Italian police said on Monday they had seized weapons including an air-to-air missile in raids sparked by an investigation into far-right extremist groups.
“During the operation, an air-to-air missile in perfect working order and used by the Qatari army was seized,” police said.
As well as the 800 kilogramme Matra missile, the bust in northern Italy uncovered a whole host of sophisticated weapons, including “latest generation” automatic assault rifles and rocket launchers.
“This is a significant seizure, with few precedents in Italy,” said Turin police commissioner Giuseppe De Matteis.
Police arrested three people, including Fabio Del Bergiolo, 50, a former candidate for the neo-fascist Forza Nuova party.
The missile, 3.54 metres long was made in France and Del Bergiolo had been hoping to sell it for 470,000 euros ($529,000), according to Italian media reports.
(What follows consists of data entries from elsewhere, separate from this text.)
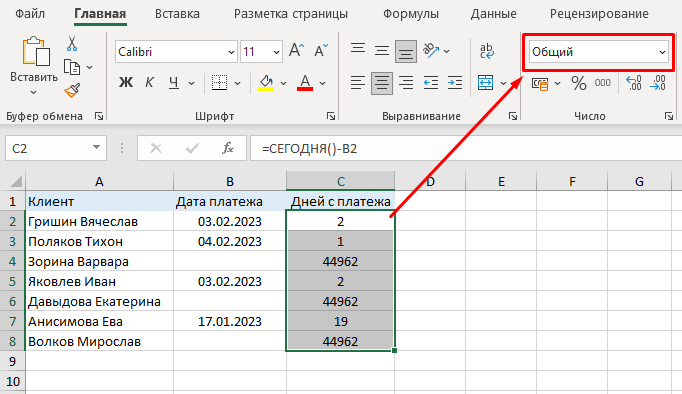The width and height of the screenshot is (682, 394).
Task: Click the Increase Indent icon
Action: pyautogui.click(x=455, y=83)
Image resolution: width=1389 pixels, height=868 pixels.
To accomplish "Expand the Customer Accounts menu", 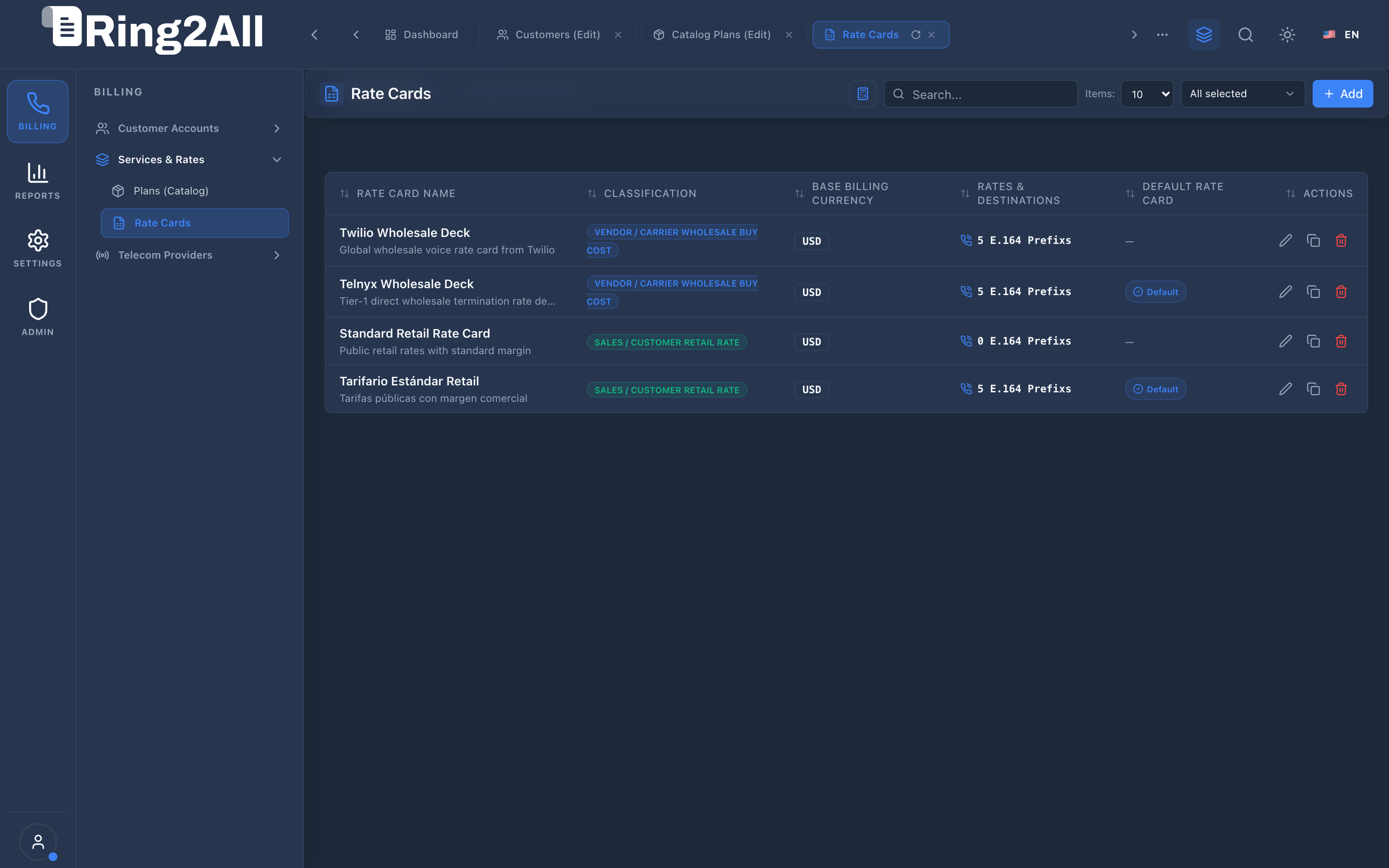I will (189, 128).
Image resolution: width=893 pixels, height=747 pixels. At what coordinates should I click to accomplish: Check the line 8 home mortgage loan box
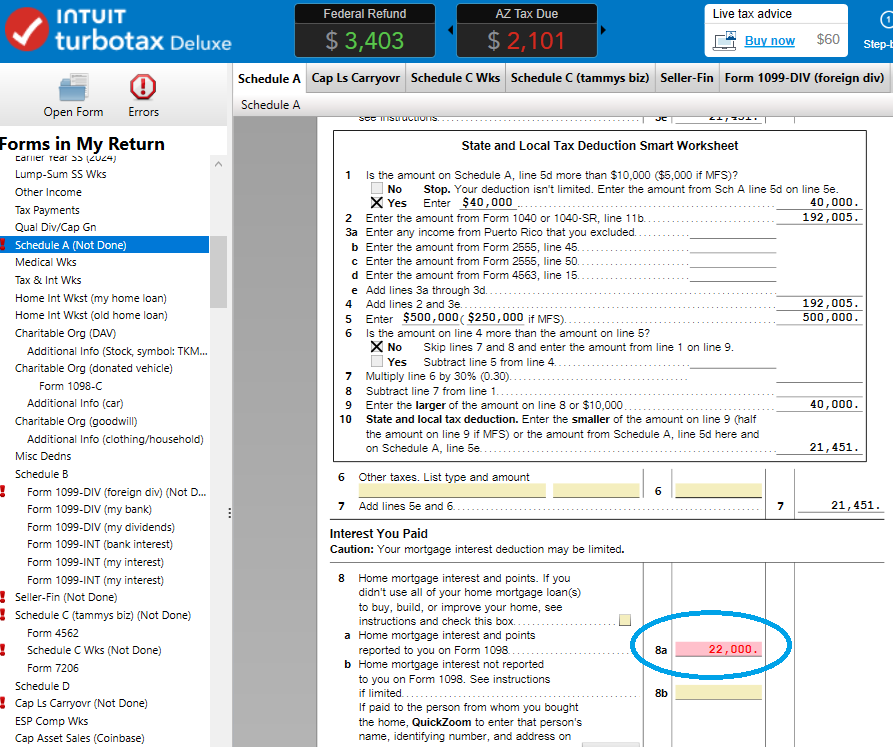pyautogui.click(x=625, y=620)
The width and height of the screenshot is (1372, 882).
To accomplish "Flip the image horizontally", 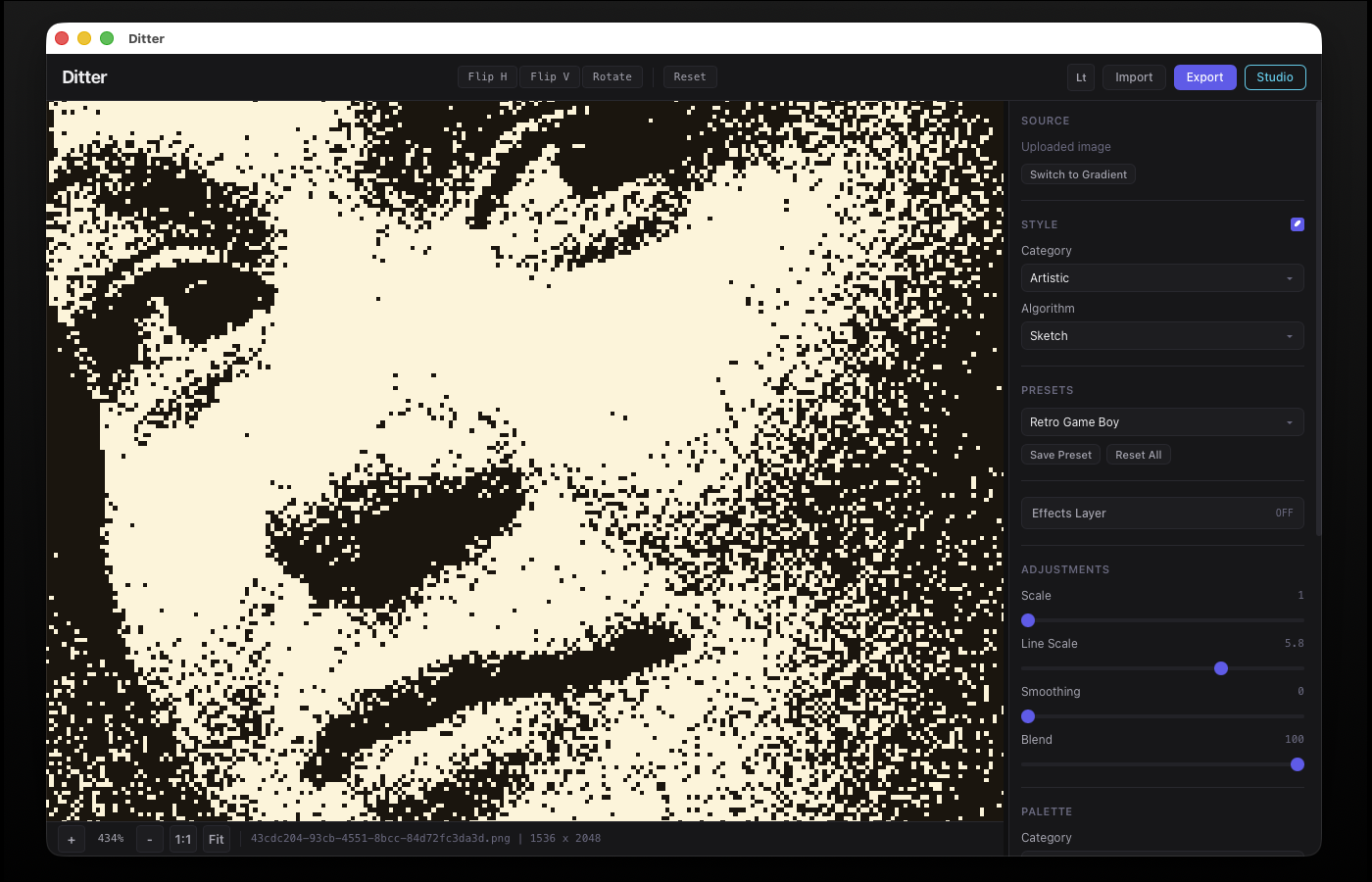I will pos(487,77).
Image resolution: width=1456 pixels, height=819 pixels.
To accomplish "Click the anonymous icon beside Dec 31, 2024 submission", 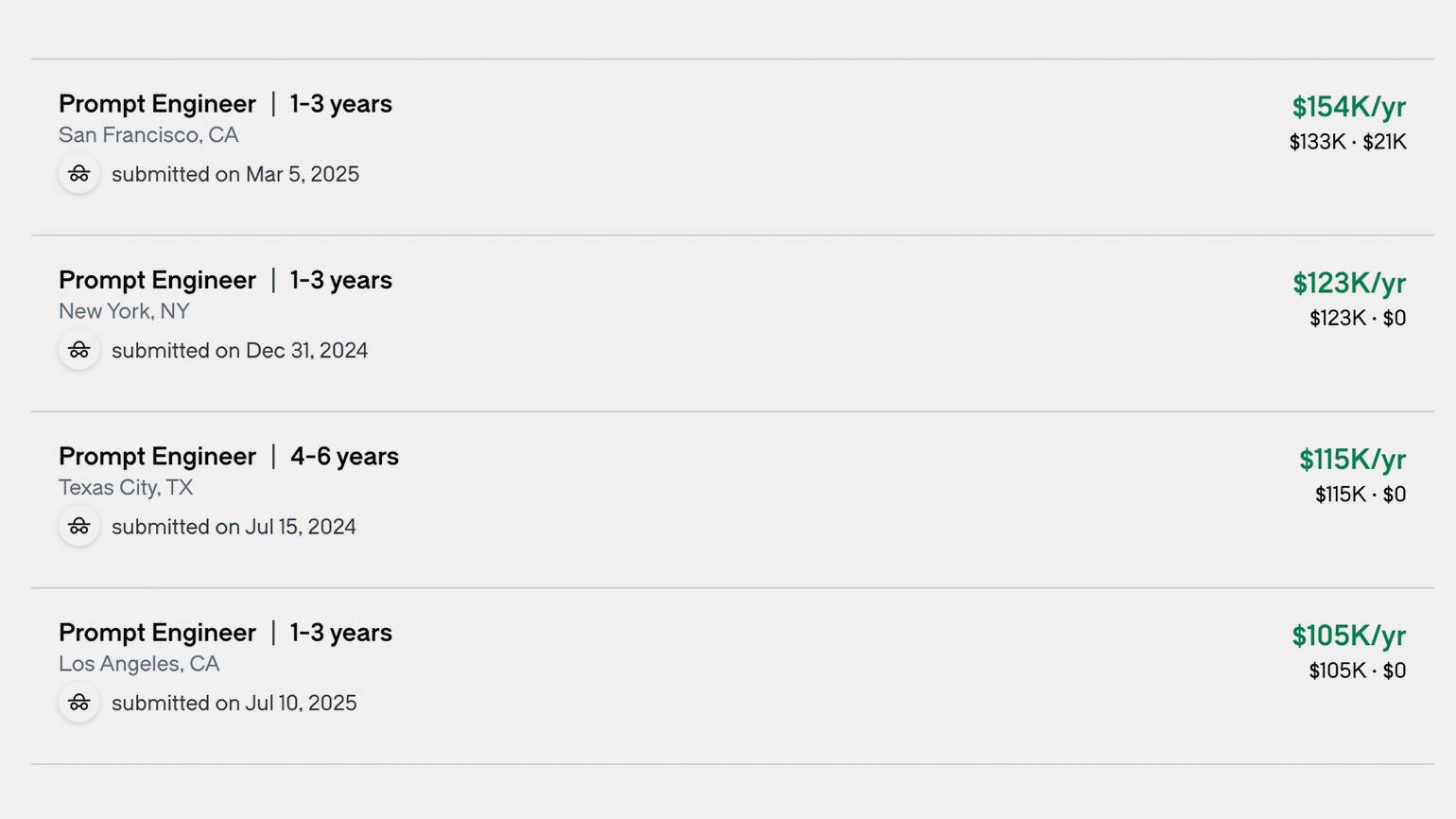I will coord(79,350).
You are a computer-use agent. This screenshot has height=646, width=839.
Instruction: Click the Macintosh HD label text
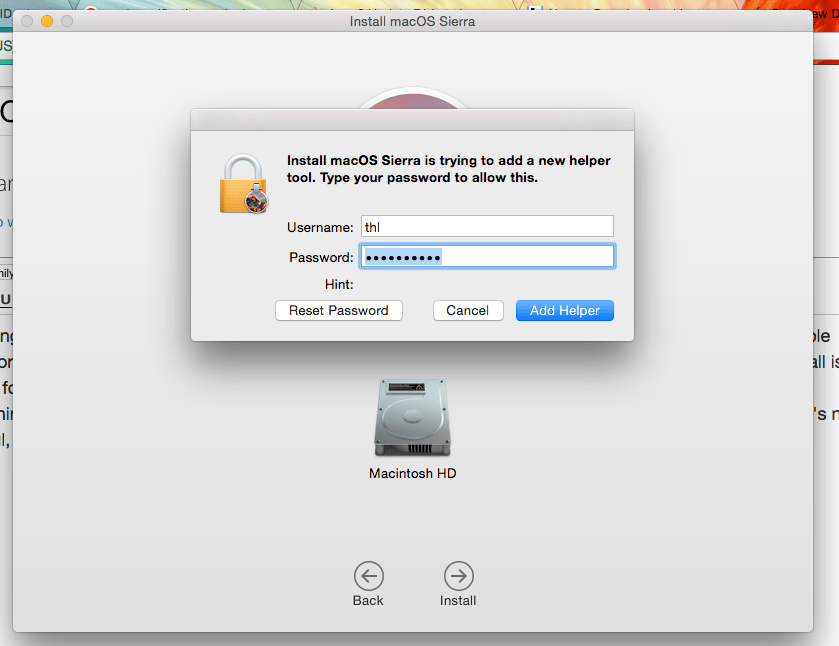point(411,474)
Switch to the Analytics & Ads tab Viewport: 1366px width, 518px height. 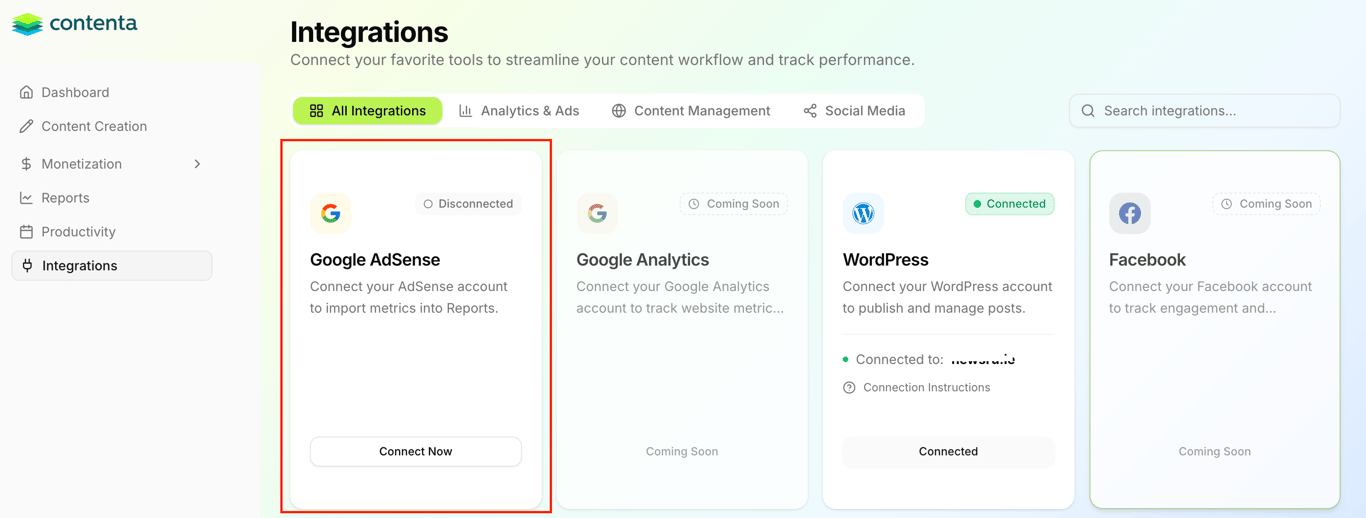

The missile was “without explosive charge, but re-armable by people specialised in the field,” police said.
“For now, nothing leads us to suspect” an active plot to use the weapons, said counter-terrorism official Eugenio Spina.
The Super 530 F was a modernisation of the R530 missile that went into service in 1980, and has a range of 25 kilometres, with an explosive charge of 30 kilos.
“It is extremely dangerous and risky to turn it into a missile to fire from the ground, unless you have good engineers and equipment,” a missile expert who asked not to be named told AFP.
Similarly, because of its age, it is “extremely unlikely that it can be used, but its use can be changed,” he added.
The raids were the result of a separate police probe into Italian extremists known to have joined pro-Russian rebels in fighting Ukrainian troops.
Messages intercepted by the police led them to investigate Del Bergiolo, who had sent photographs of the missile for sale through the Whatsapp messaging service.
They put him under surveillance before raiding his home and finding neo-Nazi propaganda, Hitler memorabilia, and a stash of weapons including a Scorpion machine gun, 306 firearm parts and 20 bayonets.